In late 2010, VW began delivering several 2011 Model Year vehicles with Bosch’s MED 17.5.2 ECU featuring a new Infineon Tri-Core 1767 processor. Launching a new processor type requires the expertise of APR’s Electrical Engineers to fully dissect, reverse engineer and gain a deep intimate knowledge of the new architecture before software development can begin. 

Earlier this year, APR acquired all new MK6 Jetta to showcase the awesome potential of the 2.0 TSI engine. Upon delivery in May, APR found the Jetta was equipped with the new MED 17.5.2 ECU and required extensive development to meet expectations of an early delivery at Waterfest, 2011. With months of R&D previously dedicated to the new ECU, APR was able to write software and engineer a 500 HP 2.0 TSI APR Stage 4 Engine Package, completing this seemingly impossible project before the GLI had even been released to the North American market.



APR's Electrical Engineers were then tasked with creating tools necessary for any APR Dealer to flash the ECU in a convenient manner. APR has continued to reinvest in human capital and as the Engineering department continues to grow, development of new ECU types should be available at a more rapid rate in the future.

APR's forthcoming Universal Programming Device will allow APR Dealers to flash a multitude of ECU makes and models in house without sending customer ECUs to APR's HQ. APR anticipates dealer flashing by December 2011. While development of this tool continues, ECUs can be sent directly to APR's HQ for upgrading using the APR ECU Order Form. For those unfamiliar with removing and mailing an ECU, please review APR's various ECU removal guides or visit one of our many APR Dealers for assistance. Depending on the ECU, please allow a one to two business day turn around.

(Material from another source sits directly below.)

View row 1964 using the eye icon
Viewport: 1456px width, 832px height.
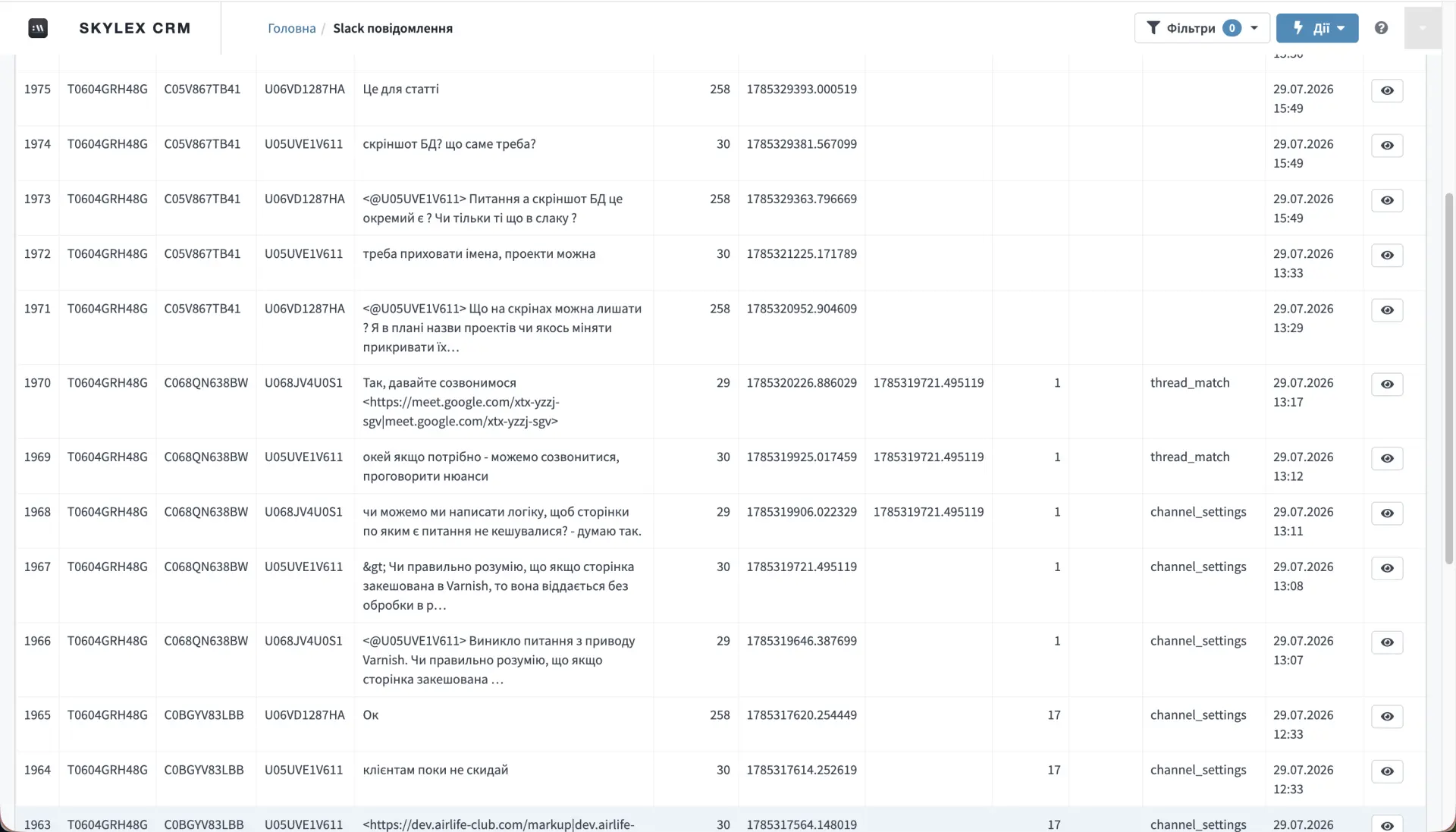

ECU Software is now available for the following vehicles:

*2011-2012 - CC - 2.0 TSI*









*2011-2012 - Passat - 2.0 TSI*









*2011-2012 - Tiguan - 2.0 TSI*









*2011-2012 - Jetta - 2.0 TSI*









*2012 - Jetta GLI - 2.0 TSI*









*2011-2012 - Eos - 2.0 TSI*









*2012 - The Beetle - 2.0 TSI*









All other existing 2.0 TSI ECU upgrades are still available at APR dealers around the world. 

APR has the following stages available with APR's Patented EMCS Programs Switching features:

*APR Stage I*
For use on a completely stock vehicle, or with light bolt on modifications. 










*APR Stage II*
For use with a high flow exhaust system and other bolt on modifications.










*APR K04 Turbocharger System*
Included with purchase of our APR K04 Turbocharger System.










*APR Stage III Turbocharger System*
Included with purchase of our APR Stage III Turbocharger System.










Thank you and Go APR!


----------



## Cadenza_7o (Jan 23, 2001)

Arin, 

For Stage 1, what is the HP/Torque for 91 Octane gas? My Bug will more likely have the DSG tranny, so is there a limitation on torque it can handle? 

Thanks!


----------



## [email protected] (Jul 29, 2008)

Cadenza_7o said:


> Arin,
> 
> For Stage 1, what is the HP/Torque for 91 Octane gas? My Bug will more likely have the DSG tranny, so is there a limitation on torque it can handle?
> 
> Thanks!


250 HP / 294 TQ on 91 octane with no other modifications. 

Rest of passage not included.